Enquanto todos esses dramas familiares e pessoais se desenvolviam, juntava-se nos autos de habeas corpus ofício de Francisco Campos, então Ministro da Justiça, dirigido a Bento de Faria, Presidente da Suprema Corte, que o jurista mineiro (autor da Constituição de 1937) nominou de Supremo Tribunal Federal. Antônio Bento de Faria nasceu em 1876 no Rio de Janeiro, onde se formou em Direito. Atingiu o Supremo Tribunal Federal por nomeação do Presidente Artur Bernardes, em 1925. Bento de Faria foi Presidente do Supremo Tribunal Federal de 1937 a 1940. Aposentou-se em 1945. Faleceu em 1959. (cf. VIOTTI DA COSTA, 2001, p. 199). Segue o conteúdo do expediente:

"Em resposta ao oficio nº 685, de 27 do corrente, tenho a honra de passar as mãos de Vossa Excelência a inclusa cópia do relatório policial constante do processo de expulsão organizado pela Policia do Estado de São Paulo contra o estrangeiro Ernesto Gattai, bem como de descrição das atividades extremistas e das declarações do citado individuo, expulso do território nacional por decreto de 21 do corrente.
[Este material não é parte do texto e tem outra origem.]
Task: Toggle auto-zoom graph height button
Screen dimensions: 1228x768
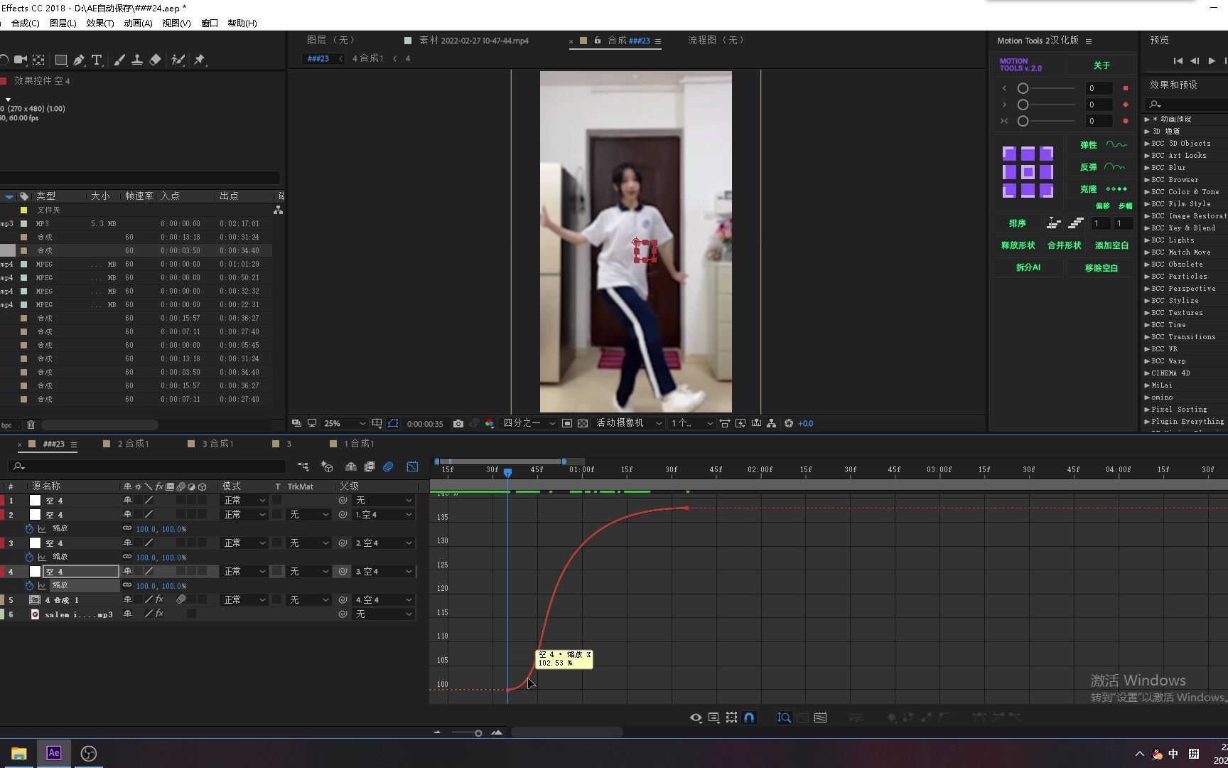Action: [x=785, y=718]
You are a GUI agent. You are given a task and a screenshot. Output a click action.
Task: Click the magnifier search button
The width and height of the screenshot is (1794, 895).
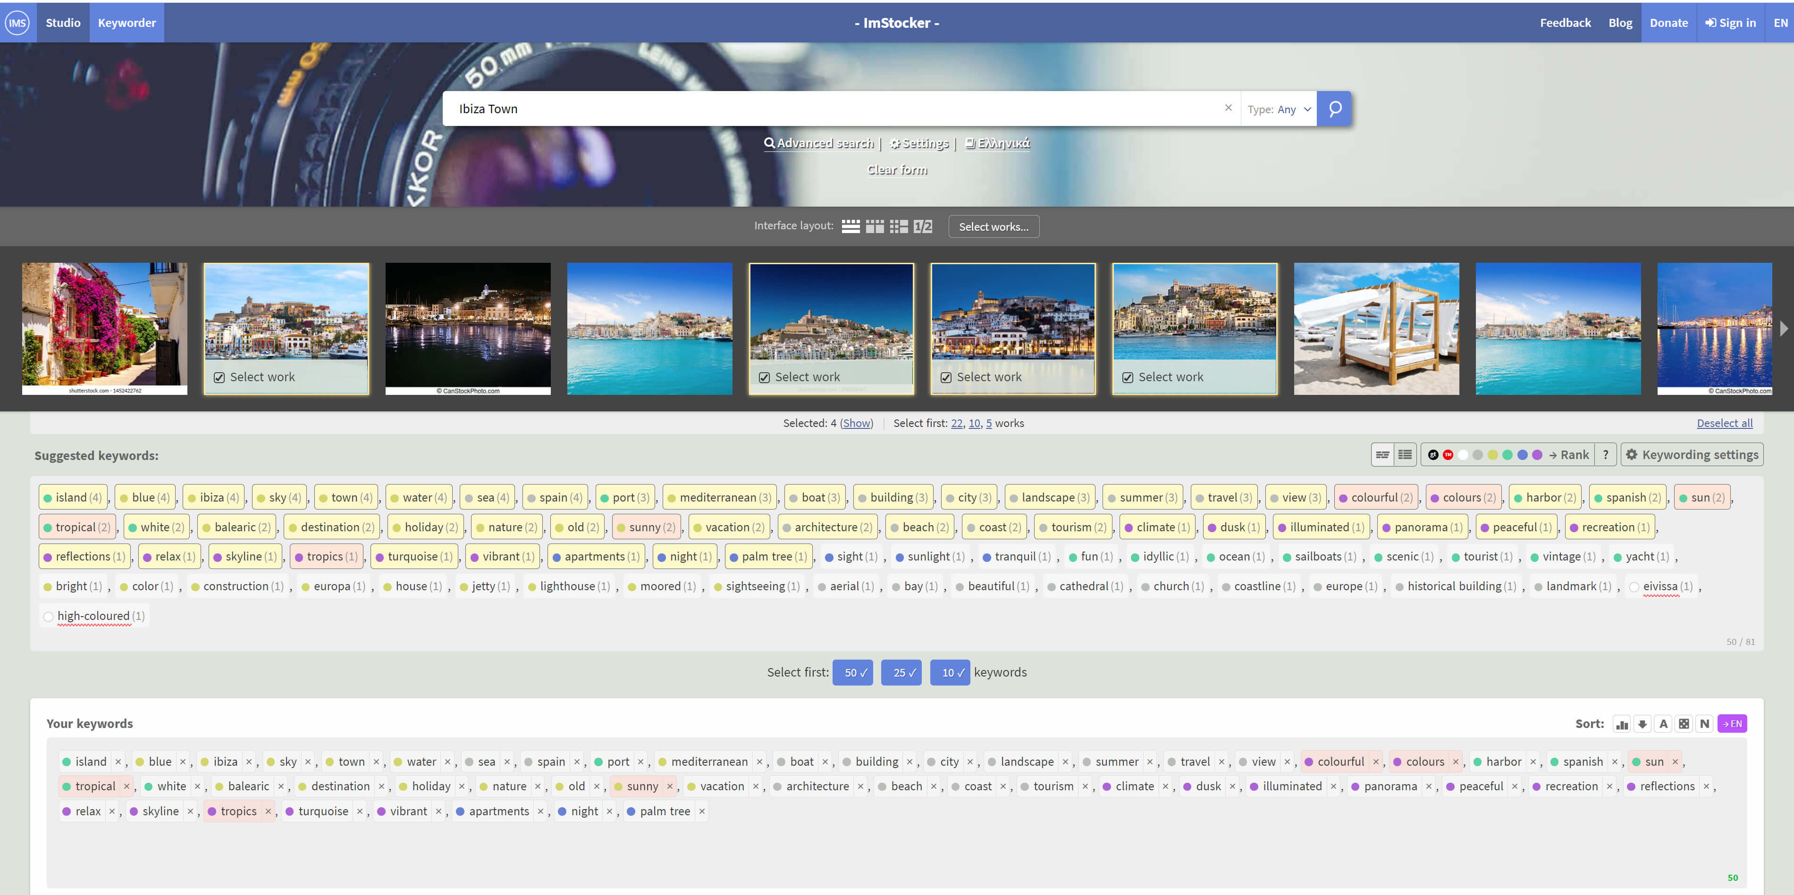pyautogui.click(x=1334, y=109)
Aproveito a oportunidade para renovar a Vossa Excelência os protestos da minha alta estima e mais distinta consideração".

O relatório que segue dá pormenorizada notícia das atividades políticas atribuídas ao paciente, a quem se imputava vínculo com o partido comunista, o que justificaria, nos termos da legislação de exceção vigente, a expulsão do interessado, isto é, se demonstrada nacionalidade estrangeira. Segue o conteúdo do relatório:

"O Partido Comunista Brasileiro, com o fim de despistar a ação das Autoridades encarregadas de prevenir a reprimir a propaganda subversiva exercida por essa organização, constantemente traça planos para a execução de tácticas novas, ilegais, para a obtenção de seu desiderato. Com a revolução comunista de novembro de 1935, muitos métodos ilegais foram descobertos pelas várias policias estatuais; diversas táticas postas em prática pelo Partido Comunista foram conhecidas, e isso acarretou um grande prejuízo á organização, tendo a direção organizado novas planos para pôr em pratica novos sistemas de conspiração. Apesar de ainda se encontrar o Pais sob o "Estado de Guerra", em Janeiro do corrente ano, não titubearam os comunistas em continuar a exercer suas perniciosas atividades, ora lançado mão de antigos elementos, e ora recrutando novos adeptos. Uma das formas que o P.C.B. vinha usando ultimamente para conseguir seus elementos, era a de senhas por meio de telefones. Ligados a antigos comunistas, surgiram novos adeptos os quais, após as convenientes instruções, vinham prestando seus serviços á organização.O relatório que foi anexado a estes autos, a fls. 44, e que se compõe de 57 folhas datilografadas, é o mesmo que foi juntado aos autos de inquérito policial instaurado por esta Delegacia em 13 de janeiro do corrente ano contra José Cintra Freire e mais dez indiciados, entre os quais os estrangeiros Ernesto Gattai, de nacionalidade italiana e Laurentino Alves, de nacionalidade portuguesa, ambos objeto do presente inquérito. Procedendo-se á leitura do referido relatório, ter-se-á uma idéia exata do que foi a atividade desses dois estrangeiros, de parceria com os demais indiciados, todos de nacionalidade brasileira. Laurentino Alves era o encarregado de aproximar um dos elementos de maior destaque do Partido Comunista, o indicado José Cintra Freire, aos novos adeptos da organização. José Cintra Freire, assim, conseguiu ser aproximado ao italiano Ernesto Gattai, incumbido este de receber e transmitir determinado recado telefônico a uma agente de ligação comunista, para a aproximação dos companheiros de luta. "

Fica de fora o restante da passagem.